Japan-Katastrophe: GM muss Pickup-Produktion stoppen

18.03.2011, 15:27 Uhr | dpa-afx, dpa-AFX, t-online.de

General Motors muss wegen Erbeben in Japan Pick-up-Produktion stoppen. Wegen der Erdebenkatastrophe in Japan stehen bei GM die Bänder still (Foto: imago)

Wegen der Erdebenkatastrophe in Japan stehen bei GM die Bänder still (Foto: imago) (Quelle: imago images)

Die Erdbebenkatastrophe in Japan hat langsam handfeste Auswirkungen auf Unternehmen anderer Kontinente. So muss GM in den USA kommende Woche die Produktion eines kompletten Werks einstellen, weil wichtige Teile aus Japan fehlen. Das Werk in Shreveport in Louisiana - Shreveport Operations - werde in der kommenden Woche keine Autos mehr herstellen, teilte das Unternehmen mit. Der deutsche Top-Ökonom Dennis Snower hatte bereits diese Woche gewarnt, die Katastrophe in Japan könnte weltweit zu Produktionsausfällen führen.

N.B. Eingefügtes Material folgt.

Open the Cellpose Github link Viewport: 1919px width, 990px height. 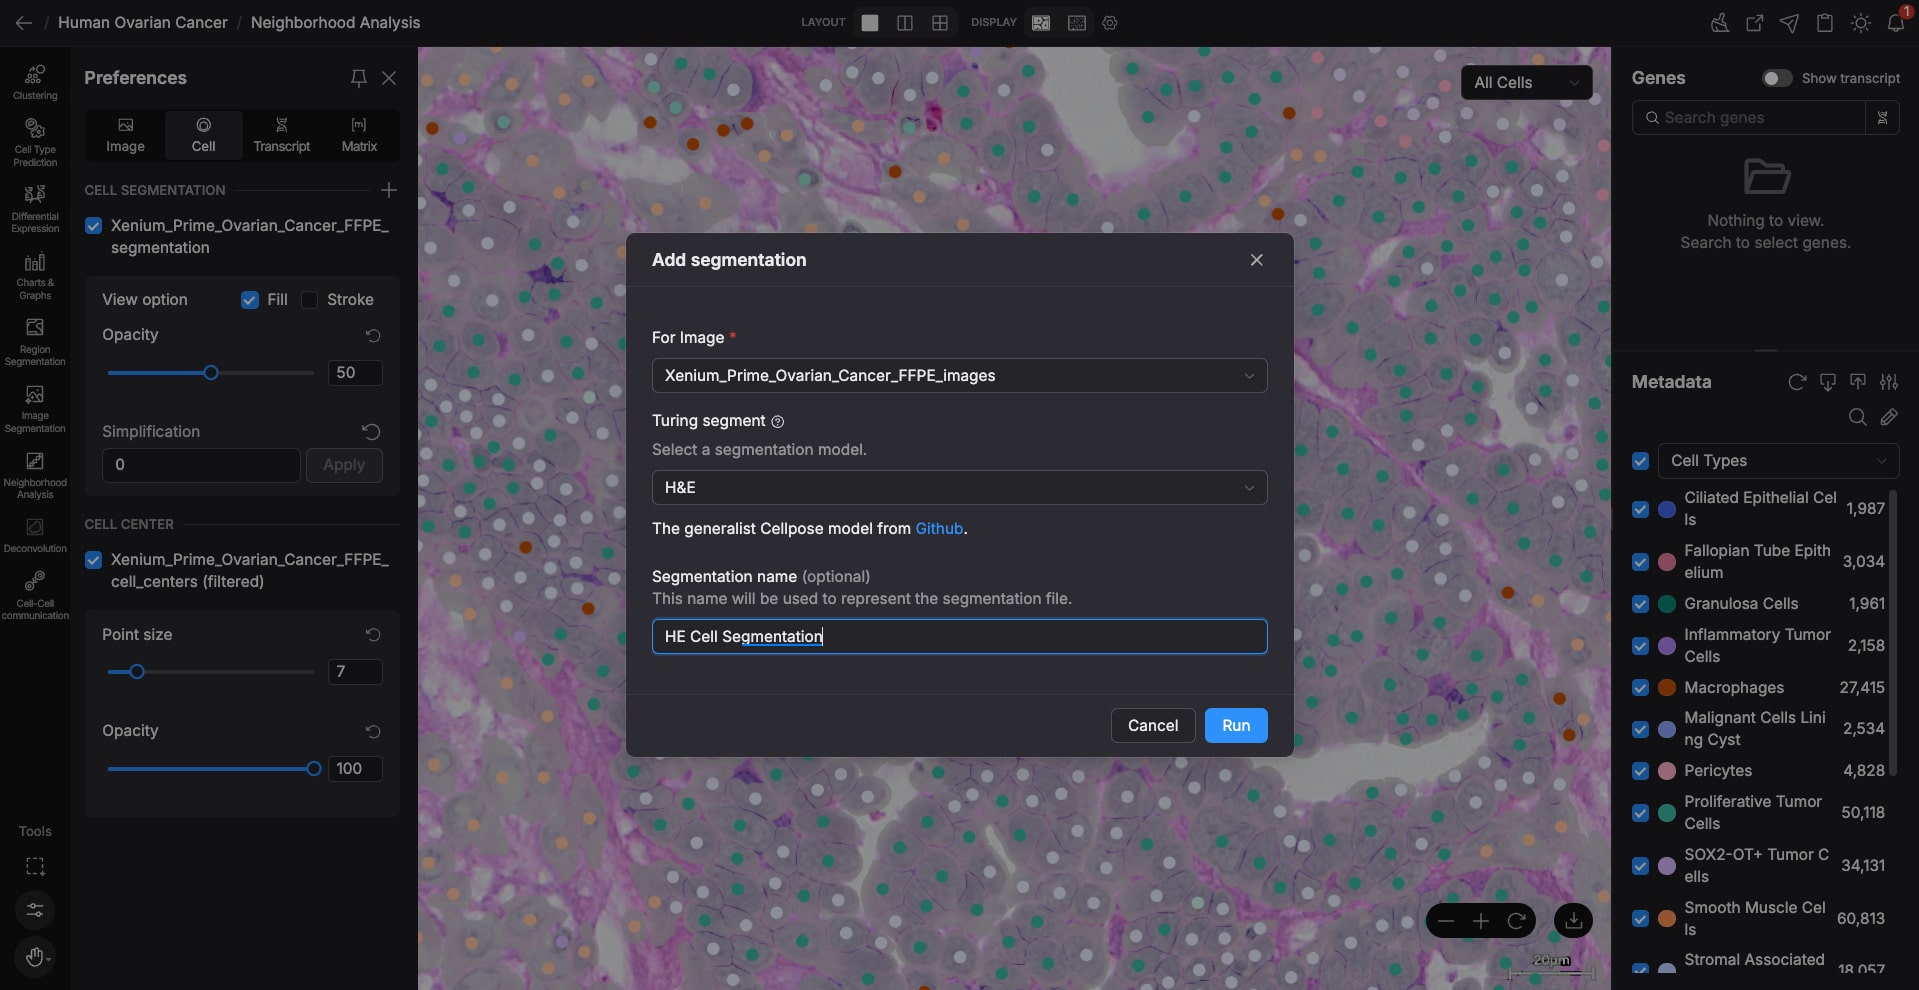tap(939, 529)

GM nennt nicht die Zulieferer

Welche Zulieferteile aus Japan knapp werden, ließ GM offen. Auch ist unklar, ob das Werk nach der einwöchigen Zwangspause wirklich wieder aufmacht. "Wir werden die Produktion so schnell wie möglich wieder aufnehmen", versicherte GM. Alle anderen Fabriken arbeiteten normal weiter. In dem Werk in Shreveport bauen rund 900 Mitarbeiter die Pick-up-Trucks GMC Canyon und Chevrolet Colorado. Früher wurde in dem Werk auch der Hummer H3 produziert. Einst arbeiteten mehr als 3000 Personen bei Shreveport Operations. Die Fabrik soll im Juni 2012 geschlossen werden.

Wegen Stromknappheit infolge der Beben- und Tsunamikatastrophe liegt in vielen Fabriken in Japan die Produktion brach. Neben den klassischen Autozulieferern ist vor allem die IT-Industrie betroffen. Ohne die Chips fährt kein modernes Auto. Die japanischen Hersteller fahren die Bänder nur langsam wieder an. Toyota und Subaru haben die Produktion in ihren US-Werken bereits gedrosselt, um länger mit den Lagerbeständen auszukommen.

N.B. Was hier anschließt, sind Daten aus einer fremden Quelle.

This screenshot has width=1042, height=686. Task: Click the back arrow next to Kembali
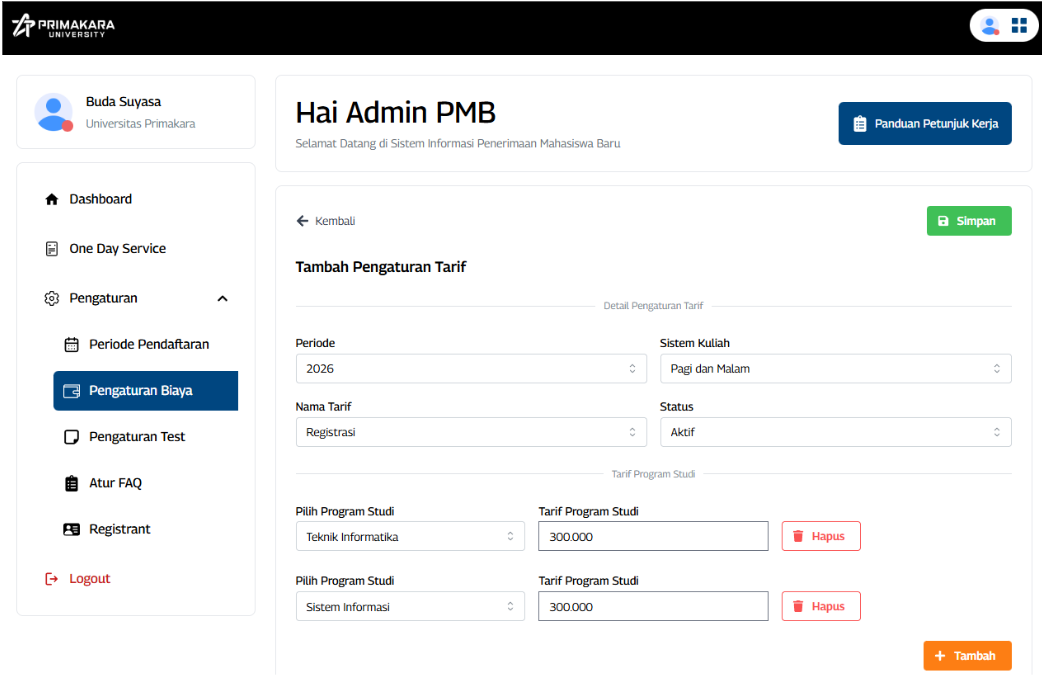pos(302,221)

Wie es um die deutschen Autobauer steht

Nach Ansicht des Autoexperten Christoph Stürmer könnten auch deutsche Autobauer unter Engpässen leiden, weil Zulieferer aus Japan nicht liefern könnten. Allerdings klagen sie bislang noch nicht über fehlende Teile. In dieser und auch in der nächsten Woche seien keine Engpässe zu erwarten, sagte VW-Chef Martin Winterkorn. "Danach müssen wir sehen." Die Schiffe, auf denen Teile für die laufende Produktion unterwegs sind, hatten noch vor der Katastrophe abgelegt. Eine mögliche Lücke entsteht dadurch mit Verzögerung.

Für GM kommt der Ausfall der Fabrik in Shreveport zur Unzeit. Hier laufen die gerade besonders begehrten Pick-up-Trucks vom Band, deren Verkäufe seit dem Wiederanspringen der Wirtschaft nach oben geschnellt sind. Die Hersteller verdienen an den teuren Spritschluckern besonders gut. GM teilte allerdings mit, noch stünden genug Autos auf Halde, um die Kunden zu beliefern.